** What this task involves **
The answer must consist of each line below that holds the word "computer", copied as it stands.

◆ ◆ ◆ ◆ ◆

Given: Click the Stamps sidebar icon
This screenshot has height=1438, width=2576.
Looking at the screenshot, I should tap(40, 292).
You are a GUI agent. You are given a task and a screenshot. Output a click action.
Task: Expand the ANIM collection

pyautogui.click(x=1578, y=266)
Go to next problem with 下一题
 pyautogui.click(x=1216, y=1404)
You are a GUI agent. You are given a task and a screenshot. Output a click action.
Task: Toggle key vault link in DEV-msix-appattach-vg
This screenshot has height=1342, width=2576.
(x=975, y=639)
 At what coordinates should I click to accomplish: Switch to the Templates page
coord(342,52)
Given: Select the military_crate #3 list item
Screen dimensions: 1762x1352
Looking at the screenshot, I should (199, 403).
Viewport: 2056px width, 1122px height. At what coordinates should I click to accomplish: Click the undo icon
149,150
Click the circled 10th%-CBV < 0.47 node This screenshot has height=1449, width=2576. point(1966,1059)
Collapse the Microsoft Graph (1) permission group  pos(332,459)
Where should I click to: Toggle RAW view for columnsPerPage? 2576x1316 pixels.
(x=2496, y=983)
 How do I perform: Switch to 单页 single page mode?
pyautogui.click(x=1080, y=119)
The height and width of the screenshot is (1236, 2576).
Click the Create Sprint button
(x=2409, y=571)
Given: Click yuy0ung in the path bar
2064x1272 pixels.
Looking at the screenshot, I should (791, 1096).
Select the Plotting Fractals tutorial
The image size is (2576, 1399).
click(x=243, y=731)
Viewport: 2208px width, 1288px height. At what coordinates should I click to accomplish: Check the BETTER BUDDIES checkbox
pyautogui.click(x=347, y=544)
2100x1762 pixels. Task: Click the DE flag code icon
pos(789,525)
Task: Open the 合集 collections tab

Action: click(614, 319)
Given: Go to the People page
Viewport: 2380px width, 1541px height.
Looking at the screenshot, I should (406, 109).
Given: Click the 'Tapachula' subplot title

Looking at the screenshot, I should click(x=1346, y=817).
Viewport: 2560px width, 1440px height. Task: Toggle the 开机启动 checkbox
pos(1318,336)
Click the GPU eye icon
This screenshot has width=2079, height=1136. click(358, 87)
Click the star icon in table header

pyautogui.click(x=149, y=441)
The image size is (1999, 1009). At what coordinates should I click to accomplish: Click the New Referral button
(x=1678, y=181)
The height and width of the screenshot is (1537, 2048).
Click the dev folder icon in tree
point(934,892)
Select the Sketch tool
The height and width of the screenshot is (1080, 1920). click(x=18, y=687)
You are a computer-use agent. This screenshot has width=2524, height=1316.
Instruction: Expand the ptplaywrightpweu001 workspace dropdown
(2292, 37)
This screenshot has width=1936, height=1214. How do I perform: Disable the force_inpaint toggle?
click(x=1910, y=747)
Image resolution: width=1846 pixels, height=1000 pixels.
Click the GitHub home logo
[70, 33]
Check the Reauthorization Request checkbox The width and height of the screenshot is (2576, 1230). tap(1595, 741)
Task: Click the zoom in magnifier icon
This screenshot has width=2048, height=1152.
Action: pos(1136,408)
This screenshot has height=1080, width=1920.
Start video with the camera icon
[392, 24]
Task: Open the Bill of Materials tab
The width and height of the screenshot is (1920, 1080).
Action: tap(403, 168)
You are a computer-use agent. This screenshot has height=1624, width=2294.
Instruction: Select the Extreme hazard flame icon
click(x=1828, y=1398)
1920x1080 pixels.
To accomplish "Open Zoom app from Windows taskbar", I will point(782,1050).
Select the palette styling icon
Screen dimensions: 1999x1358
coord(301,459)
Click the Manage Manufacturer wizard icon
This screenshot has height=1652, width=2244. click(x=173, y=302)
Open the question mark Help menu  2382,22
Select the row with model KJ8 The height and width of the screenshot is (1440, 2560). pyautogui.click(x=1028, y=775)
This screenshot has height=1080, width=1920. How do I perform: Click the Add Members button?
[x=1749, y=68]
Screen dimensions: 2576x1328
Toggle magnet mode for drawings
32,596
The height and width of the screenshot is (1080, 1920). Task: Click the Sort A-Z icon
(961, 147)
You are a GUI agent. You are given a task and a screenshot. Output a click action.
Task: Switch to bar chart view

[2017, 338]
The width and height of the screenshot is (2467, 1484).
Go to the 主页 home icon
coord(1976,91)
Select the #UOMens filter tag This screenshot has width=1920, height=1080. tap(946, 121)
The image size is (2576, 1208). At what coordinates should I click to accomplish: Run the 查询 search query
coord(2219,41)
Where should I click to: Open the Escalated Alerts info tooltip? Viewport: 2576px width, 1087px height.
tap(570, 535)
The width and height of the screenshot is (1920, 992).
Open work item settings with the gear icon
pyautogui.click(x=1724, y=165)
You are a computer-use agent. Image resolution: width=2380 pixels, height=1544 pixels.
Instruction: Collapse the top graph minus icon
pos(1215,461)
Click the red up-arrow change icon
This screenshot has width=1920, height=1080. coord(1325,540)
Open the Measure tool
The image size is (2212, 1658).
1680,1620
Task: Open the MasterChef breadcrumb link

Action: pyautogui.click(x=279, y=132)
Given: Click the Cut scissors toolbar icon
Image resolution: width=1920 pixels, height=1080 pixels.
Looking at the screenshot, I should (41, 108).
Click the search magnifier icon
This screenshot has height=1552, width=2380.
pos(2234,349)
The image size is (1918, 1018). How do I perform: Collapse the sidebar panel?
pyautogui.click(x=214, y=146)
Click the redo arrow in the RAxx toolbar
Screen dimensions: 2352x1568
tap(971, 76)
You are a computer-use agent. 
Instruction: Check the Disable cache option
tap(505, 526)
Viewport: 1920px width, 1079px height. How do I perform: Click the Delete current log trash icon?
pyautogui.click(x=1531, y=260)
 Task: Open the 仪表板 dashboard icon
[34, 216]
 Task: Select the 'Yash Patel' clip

◆ ◆ ◆ ◆ ◆

** Answer box **
You are a computer-use agent. This screenshot has width=2524, height=1316.
You are a computer-use agent. This screenshot has height=1624, width=2294.
You are a computer-use agent. Image resolution: width=2380 pixels, height=1544 pixels.
You are a computer-use agent. 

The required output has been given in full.